Junkön

Geography
- Coordinates: 65°27′18″N 22°23′47″E﻿ / ﻿65.454963°N 22.396309°E
- Adjacent to: Bay of Bothnia

Administration
- Sweden
- Province: Norrbotten
- Municipality: Luleå

= Junkön =

Island in the Luleå archipelago, Sweden

Junkön is an island in the northwest of the Swedish sector of the Bay of Bothnia, in the Luleå archipelago.

==Location==

Junkön is one of the larger of the islands offshore from Luleå.
It is said to be named after a Sami named Junker who grazed his reindeer on the island.
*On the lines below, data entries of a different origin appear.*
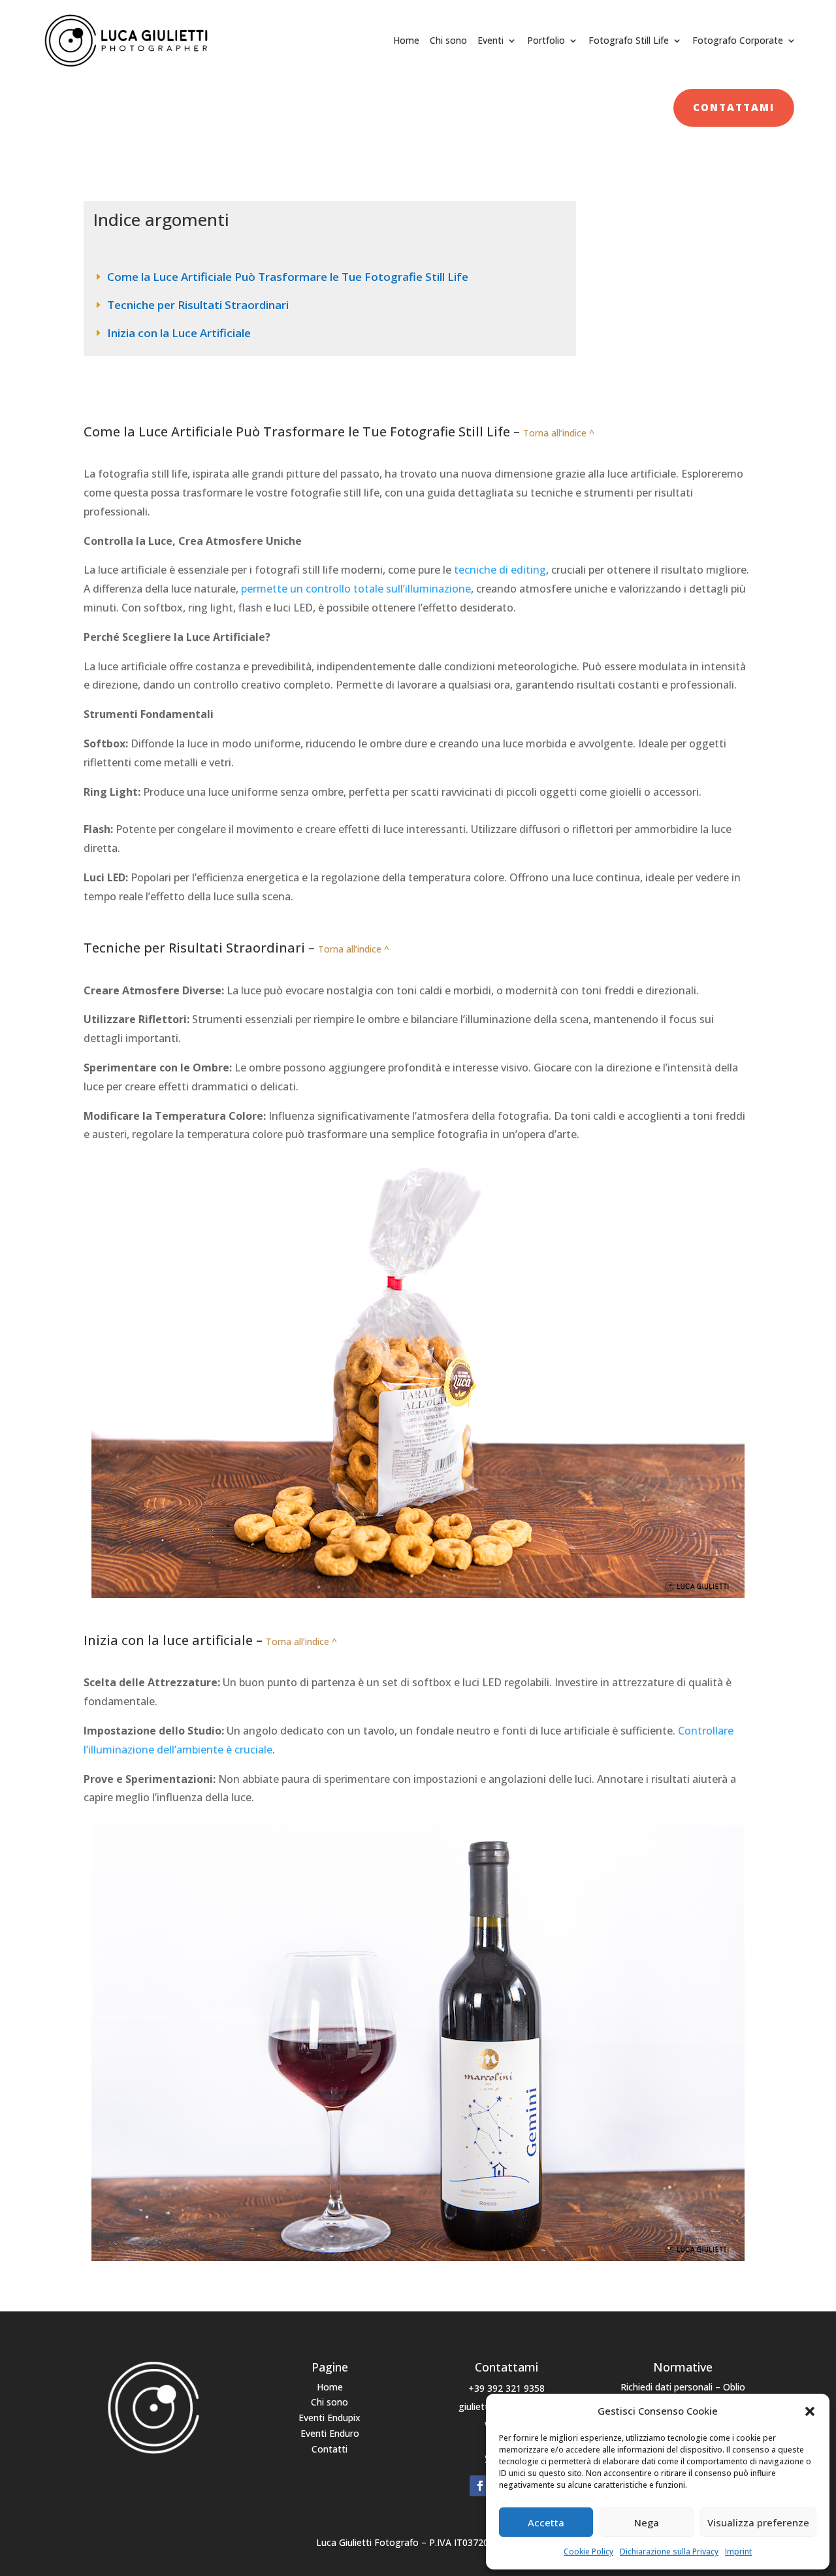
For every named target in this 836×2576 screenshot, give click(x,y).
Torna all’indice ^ (558, 433)
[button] (809, 2411)
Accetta (546, 2522)
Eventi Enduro (329, 2433)
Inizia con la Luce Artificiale (179, 332)
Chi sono (448, 40)
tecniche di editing (500, 569)
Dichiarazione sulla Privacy (669, 2551)
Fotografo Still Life (628, 40)
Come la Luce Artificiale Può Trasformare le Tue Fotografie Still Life (287, 276)
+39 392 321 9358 (506, 2388)
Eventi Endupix (329, 2417)
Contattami (734, 107)
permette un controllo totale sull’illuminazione (356, 588)
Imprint (738, 2551)
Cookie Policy (588, 2551)
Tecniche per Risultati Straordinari (198, 304)
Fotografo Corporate (737, 40)
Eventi (490, 40)
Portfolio (546, 40)
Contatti (329, 2449)
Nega (646, 2522)
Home (406, 40)
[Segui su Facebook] (480, 2485)
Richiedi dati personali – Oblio (682, 2387)
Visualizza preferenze (758, 2522)
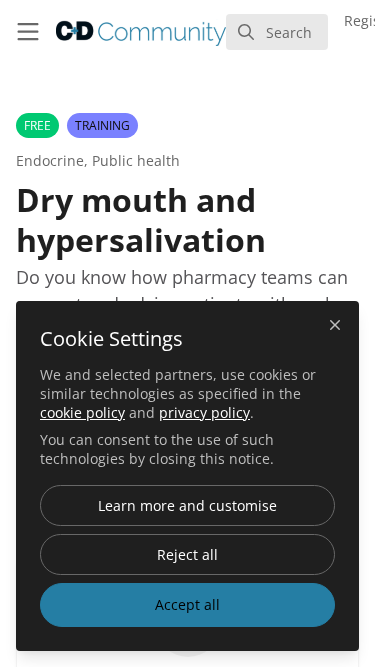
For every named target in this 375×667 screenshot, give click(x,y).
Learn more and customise (187, 505)
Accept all (187, 604)
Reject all (187, 554)
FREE (37, 125)
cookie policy (82, 412)
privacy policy (204, 412)
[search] (277, 32)
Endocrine (50, 160)
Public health (136, 160)
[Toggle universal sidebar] (28, 32)
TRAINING (102, 125)
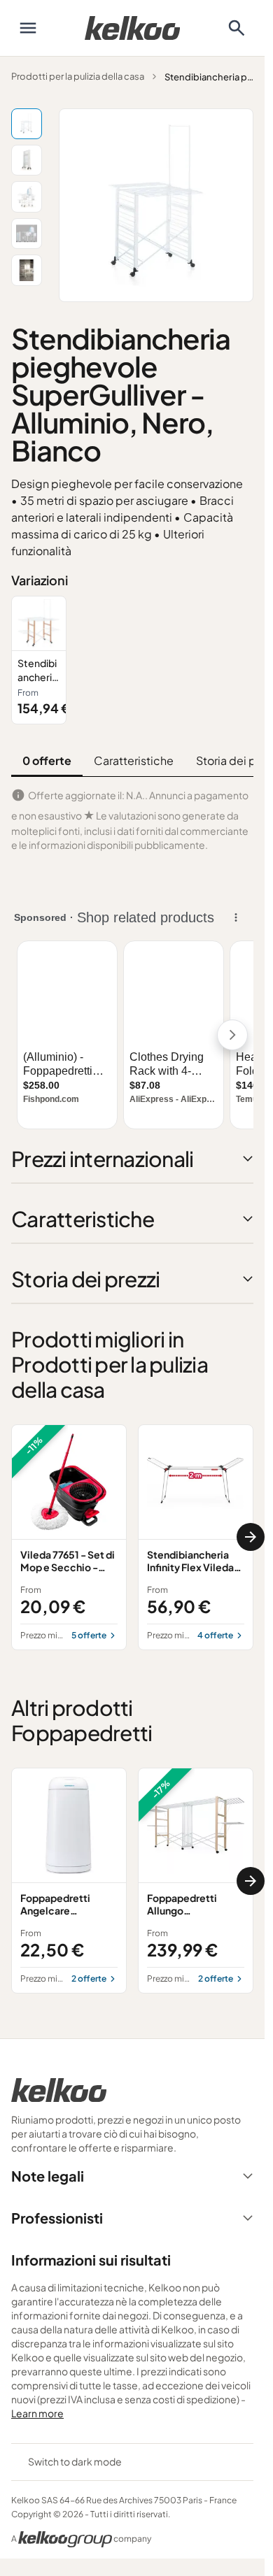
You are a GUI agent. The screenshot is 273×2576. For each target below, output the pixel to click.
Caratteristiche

The sandy western part of the island has been used by the air force as a firing range since World War II, and is off limits to civilians.
The eastern part of the island is well-forested, including pines that are over 200 years old.
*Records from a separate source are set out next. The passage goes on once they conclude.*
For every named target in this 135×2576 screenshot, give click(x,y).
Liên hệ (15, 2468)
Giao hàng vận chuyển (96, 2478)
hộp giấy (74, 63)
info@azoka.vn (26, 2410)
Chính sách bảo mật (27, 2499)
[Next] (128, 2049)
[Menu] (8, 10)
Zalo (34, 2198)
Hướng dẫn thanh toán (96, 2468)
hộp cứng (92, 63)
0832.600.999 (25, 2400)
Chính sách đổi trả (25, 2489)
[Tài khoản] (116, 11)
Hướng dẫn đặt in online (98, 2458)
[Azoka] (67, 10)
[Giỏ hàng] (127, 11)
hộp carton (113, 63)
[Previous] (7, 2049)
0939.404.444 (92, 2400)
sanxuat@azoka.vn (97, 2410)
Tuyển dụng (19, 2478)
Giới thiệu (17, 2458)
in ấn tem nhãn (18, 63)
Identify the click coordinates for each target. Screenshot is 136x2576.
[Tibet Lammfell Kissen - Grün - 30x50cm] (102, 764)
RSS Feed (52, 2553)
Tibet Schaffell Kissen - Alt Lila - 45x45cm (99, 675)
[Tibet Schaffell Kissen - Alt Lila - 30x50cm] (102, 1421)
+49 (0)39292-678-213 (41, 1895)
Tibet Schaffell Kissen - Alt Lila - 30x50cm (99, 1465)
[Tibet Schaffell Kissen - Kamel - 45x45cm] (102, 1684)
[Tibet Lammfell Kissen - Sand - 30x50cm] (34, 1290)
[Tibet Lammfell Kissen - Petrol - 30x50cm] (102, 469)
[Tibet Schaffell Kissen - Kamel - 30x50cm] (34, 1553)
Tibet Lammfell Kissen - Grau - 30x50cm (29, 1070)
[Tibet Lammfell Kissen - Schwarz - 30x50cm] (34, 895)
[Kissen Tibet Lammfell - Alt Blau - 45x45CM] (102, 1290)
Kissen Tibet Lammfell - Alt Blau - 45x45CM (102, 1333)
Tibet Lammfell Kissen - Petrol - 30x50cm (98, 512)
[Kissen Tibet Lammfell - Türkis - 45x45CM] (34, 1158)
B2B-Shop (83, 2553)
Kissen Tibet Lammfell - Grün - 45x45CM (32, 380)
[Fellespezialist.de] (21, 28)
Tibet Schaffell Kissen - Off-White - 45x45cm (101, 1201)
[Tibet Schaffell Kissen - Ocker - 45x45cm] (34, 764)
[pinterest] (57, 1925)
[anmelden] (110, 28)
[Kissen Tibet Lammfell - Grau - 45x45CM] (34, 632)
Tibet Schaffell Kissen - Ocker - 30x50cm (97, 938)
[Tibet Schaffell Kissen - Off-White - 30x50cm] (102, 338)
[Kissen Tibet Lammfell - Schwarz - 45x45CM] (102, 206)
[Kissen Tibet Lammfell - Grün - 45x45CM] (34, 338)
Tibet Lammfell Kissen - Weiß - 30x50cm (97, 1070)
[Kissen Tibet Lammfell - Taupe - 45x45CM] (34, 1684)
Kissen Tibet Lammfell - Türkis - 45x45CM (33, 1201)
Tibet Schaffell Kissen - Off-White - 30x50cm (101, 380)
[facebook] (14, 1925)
The Larsgrundet	lighthouse is located on a shoal in the channel between the islands of Junkön and Storbrändön.
It was built in 1965, and was still in operation as of 2013. The focal plane is 18 m.

==History==

The first records of the island date to 1491.
The island would have been quite new then, having formed as the terrain rose due to post-glacial rebound.
The first permanent resident settled on the island in 1783. There is a solidly built windmill dating from the late 1700s, in the past used by the residents of Junkön and nearby islands to grind their flour. It is not certain who built it, but based on its design it may have been a stranded fisherman from Finland.

Since the early 1900s the population has steadily diminished. As of 2013 there were only three resident families. A number of professional fishermen still make Junkön their base, fishing for Baltic herring, whitefish and sea trout in the summer. They net a local species of whitefish in the autumn to harvest its roe, which is called the "gold of the sea".

==Village==

The marina can accommodate about ten boats.
There is a café that opens in the summer, toilets, saunas, showers and drinking water. The "Junkön fishing village" was inaugurated in 1998, a group of newly built houses in traditional style with an exhibition on life on the islands in the old days. The Luleå Municipality has also built a quay, boathouses and a boat motor museum. Two cottages are available for rent.